Now that I have a genome I should be able to run the gene inference. The tutorial says to run:

Helixer.py \
  --lineage fungi \
  --fasta-path data/GCF_003290485.1_ASM329048v1_genomic.fna.gz  \
  --species Malassezia_restricta \
  --gff-output-path data/Malassezia_restricta_helixer.gff3

But this initially produced an error:

FileNotFoundError: [Errno 2] No such file or directory: '/home/paul/.local/share/Helixer/models/fungi'

It seems I needed to download the models first; I had skipped that step.

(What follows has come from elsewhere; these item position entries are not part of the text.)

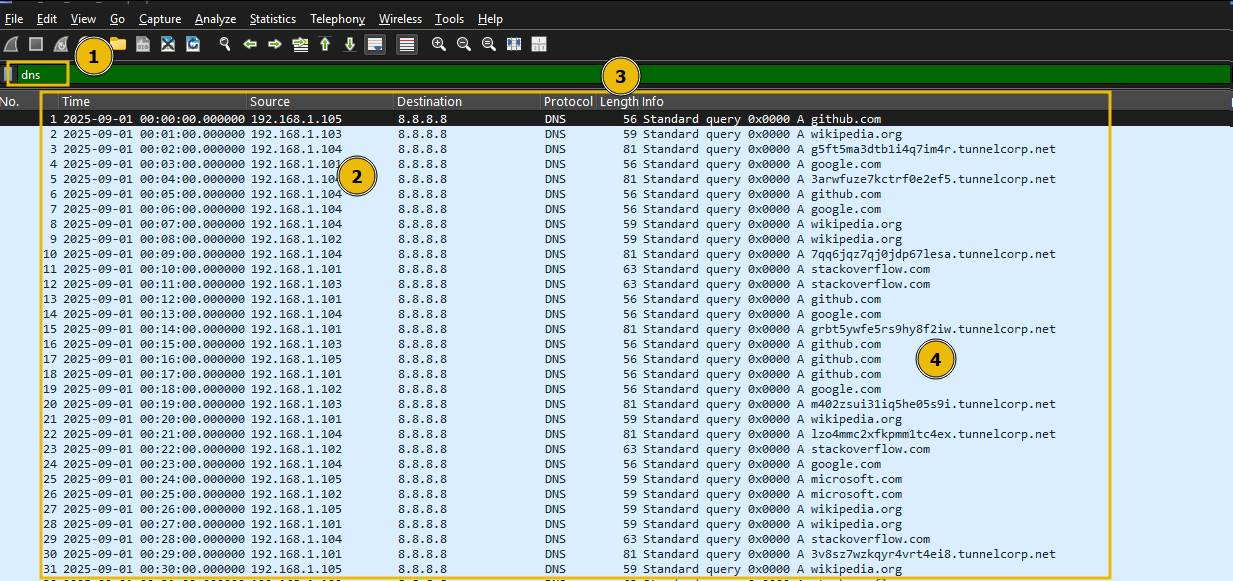
Task: Open the Telephony menu
Action: pyautogui.click(x=337, y=19)
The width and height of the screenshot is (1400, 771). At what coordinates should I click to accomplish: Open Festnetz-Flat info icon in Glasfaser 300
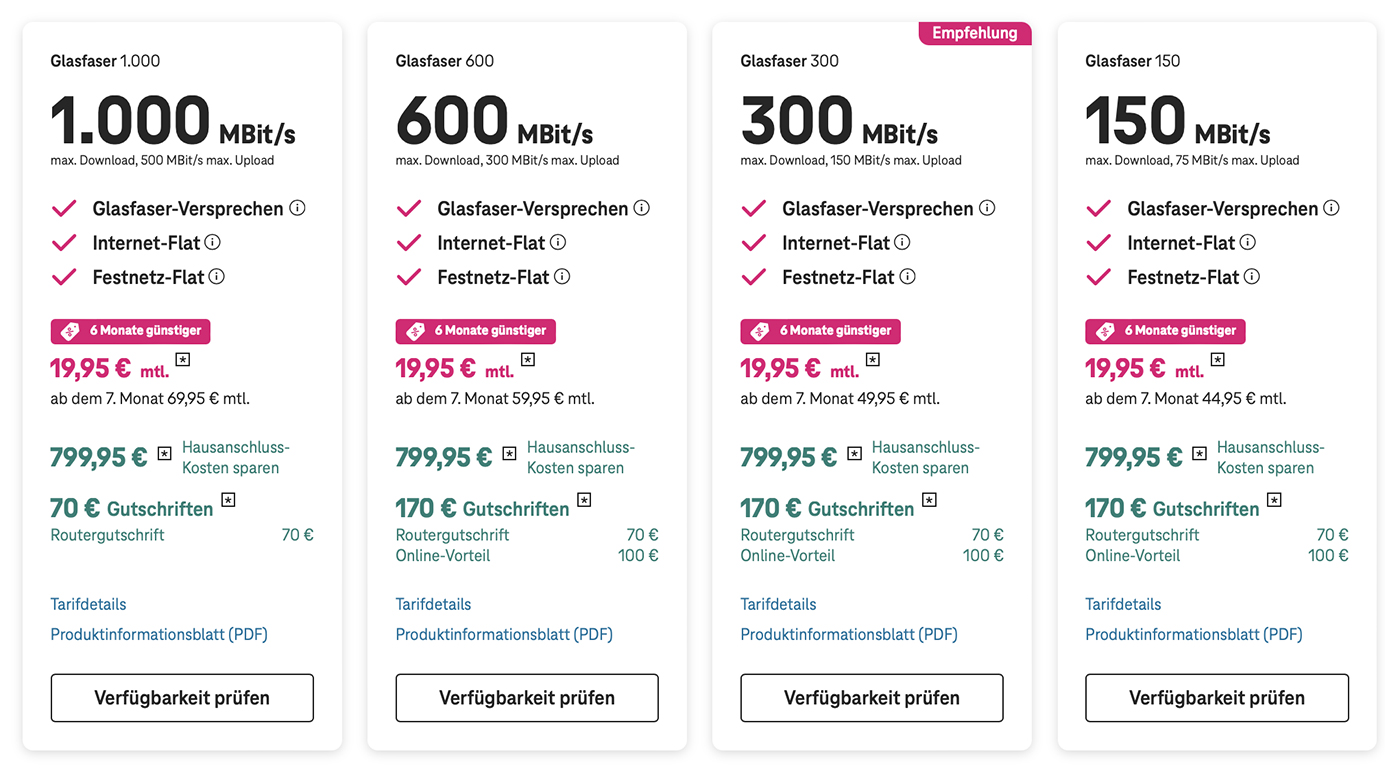coord(907,276)
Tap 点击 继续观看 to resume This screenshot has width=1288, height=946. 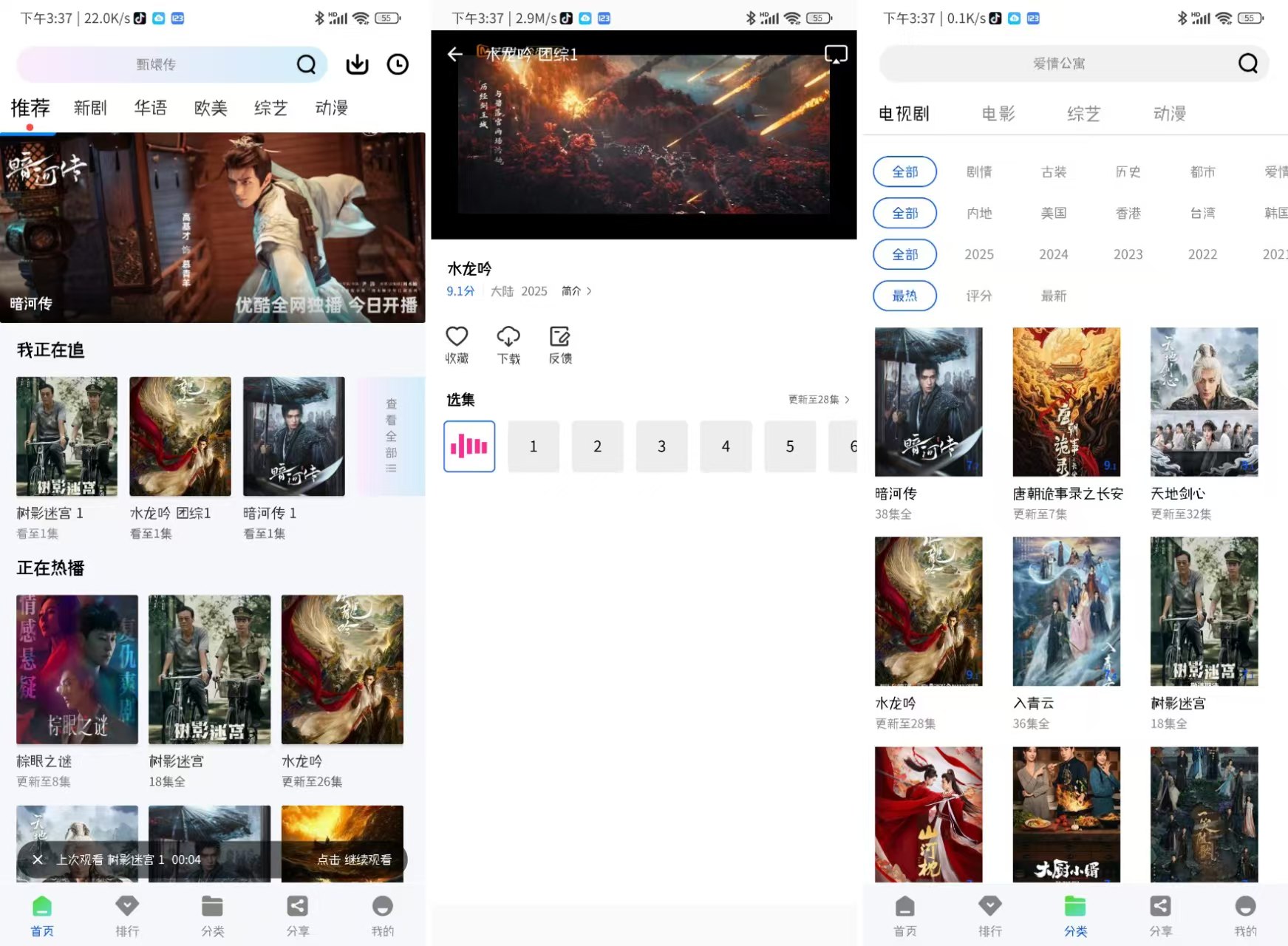(354, 860)
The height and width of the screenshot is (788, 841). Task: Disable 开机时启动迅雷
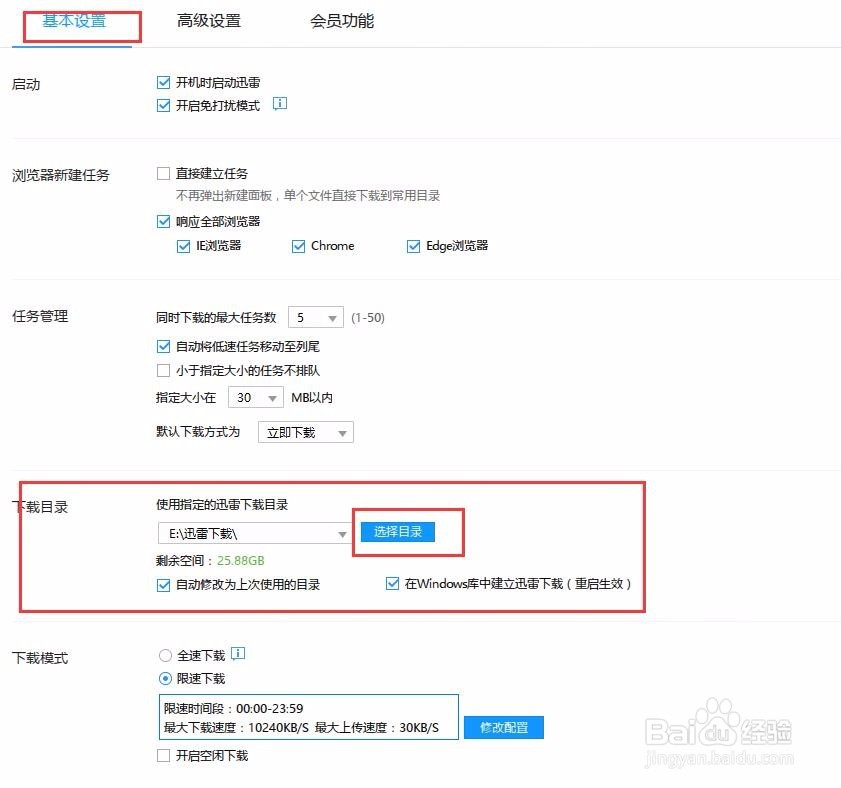click(163, 82)
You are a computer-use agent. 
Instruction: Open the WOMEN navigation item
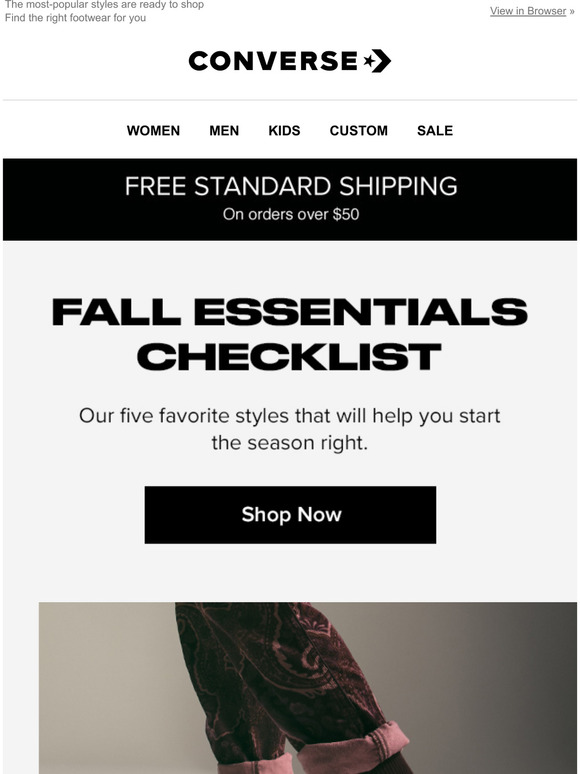(153, 130)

So I downloaded the models:

python .venv/bin/fetch_helixer_models.py

That placed the models in my home folder (/home/$USER/.local/share/Helixer/models). That’s not ideal because it clutters my machine, so I’ll need to remember to delete them later.

When I reran the command I got another error:

Error: helixer_post_bin not found in $PATH, this is required for Helixer.py to complete.

It looked like I was missing a required command. Searching the repository locally I couldn’t find it, but the README shows I had skipped another install step.

I needed to install HelixerPost, their Rust post-processing tool.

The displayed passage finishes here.